Now, about that list. Sunshine proponents will usually claim that asking a requestor to submit a public records request in writing is a violation of the Public Records Law. That, of course, is nonsense -- merely asking is not a violation, although insisting on a written request as a condition of granting access likely would be. And most of the time the reason the government agency is asking for a written request is for the same reasons the court required Hillier to make one in this case -- to be sure all parties understand precisely what records are being sought. That seems so patently reasonable that I still struggle to understand why some folks find such a request offensive.

Public Records Seminar in Tampa April 11, 2007

Just a reminder, the Lorman seminar entitled "What You Need to Know About Public Records and Open Meetings" is scheduled for April 11, 2007, in Tampa. Here's all the details, the agenda and the distinguished faculty.

Hope to see many of you there. Bring some tough questions.

Friday, January 19, 2007

House Creates New "Office of Follow Our Own Rules"

Not to be outdone by Governor Crist and his new "Office of Open Government," the Florida House of Representatives today announced the creation of the new "Office of Follow Our Own Rules," which Speaker Marco Rubio insists -- cross his heart and hope to die -- was not at all related to this incident yesterday.

Thursday, January 18, 2007

A Day at the Fair?

Much of my work in the public records and sunshine arena is in representing private organizations, generally not for profits, whose activities may give rise to questions regarding their status under the public records law or even the sunshine law. A "fair association" is a not for profit corporation authorized by Fla. Stat. sec. 616.001 to operate one of the seven (who knew?) types of statutorily defined fairs (community fairs, county fairs, district fairs, regional fairs, interstate fairs, specialized shows and state fairs).
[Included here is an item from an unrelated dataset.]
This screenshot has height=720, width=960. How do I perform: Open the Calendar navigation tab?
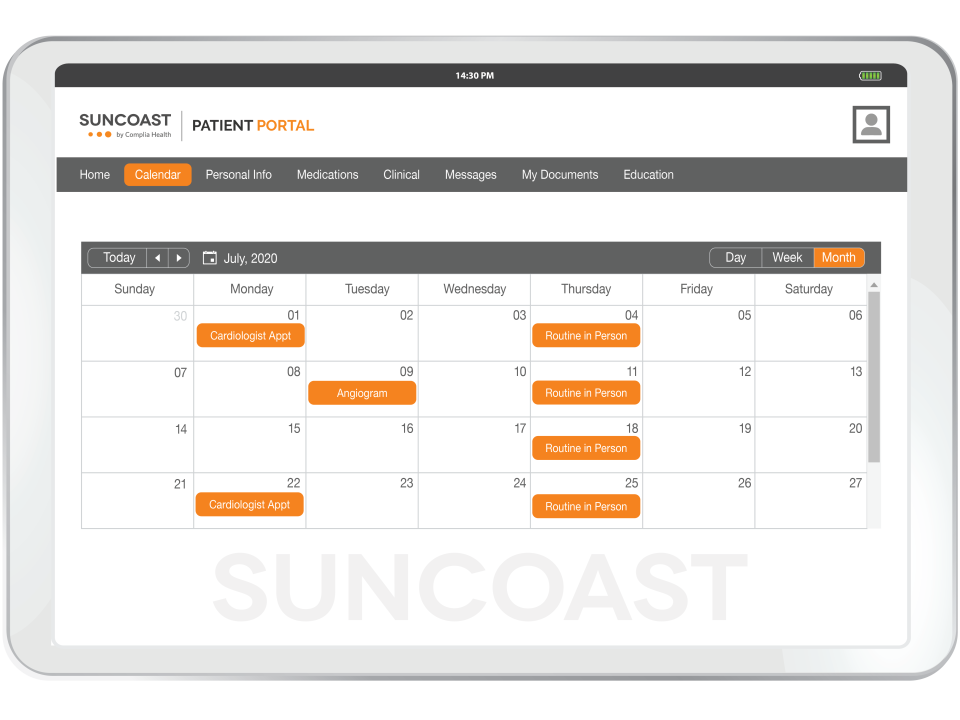pos(157,174)
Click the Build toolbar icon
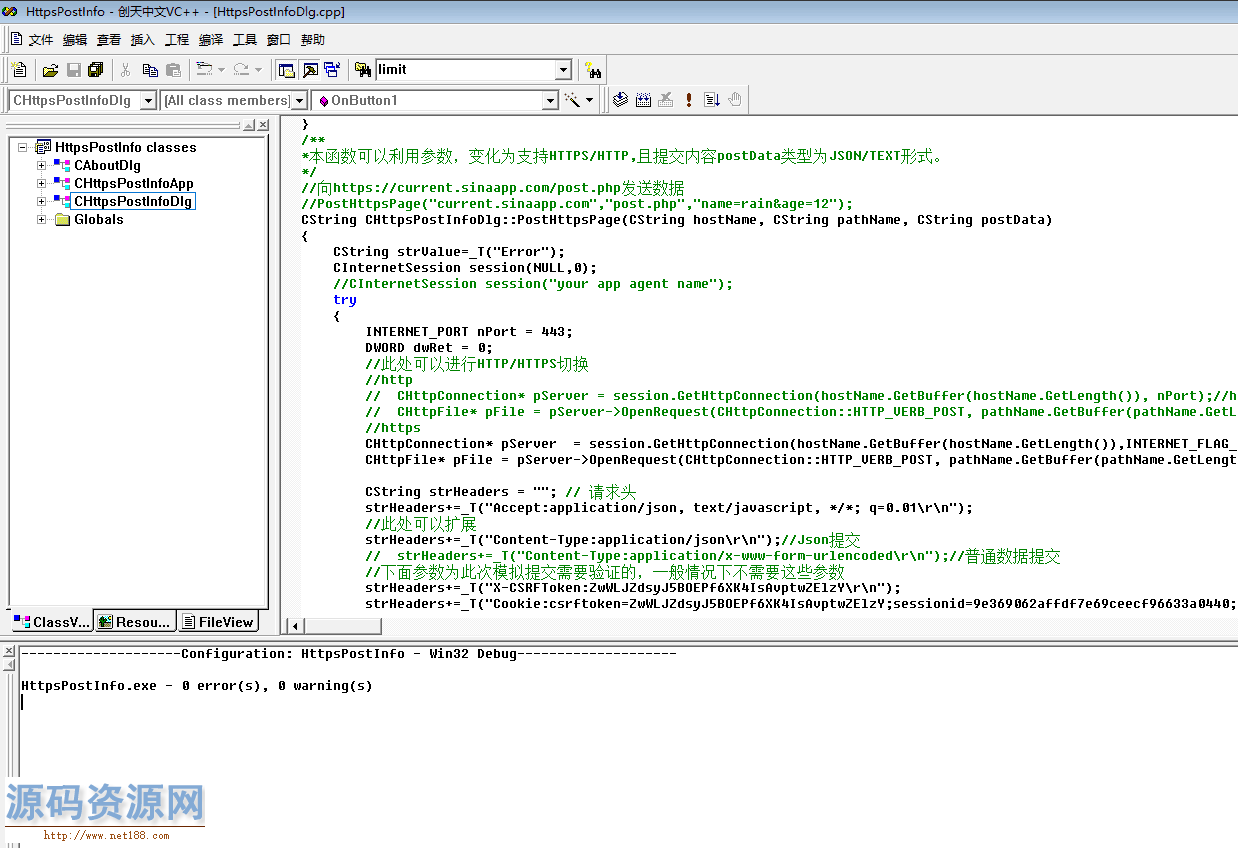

There are at least fifty such fair associations chartered under Chapter 616, the most prominent being the Florida State Fair and our local favorite, the Florida Strawberry Festival. Many of the fair associations control large tracts of real estate (ever increasingly valuable real estate) and generate seven-figure revenues over the course of a year. Their stated statutory purpose, according to subsection (10) of the above-referenced statute, is "the benefit and development of the educational, agricultural, horticultural, livestock, charitable, historical, civic, cultural, scientific, and other resources of the state, any county or counties of the state, or any municipality or other community of any county of the state."

In connection with a series of claims that never quite developed, I had occasion to investigate the nature of these fair associations and any potential exposure under the public records and sunshine laws. The starting point for any analysis of the public records issue would be the venerable Schwab or "totality of factors" test, the elements of which are well known to folks in this area of practice.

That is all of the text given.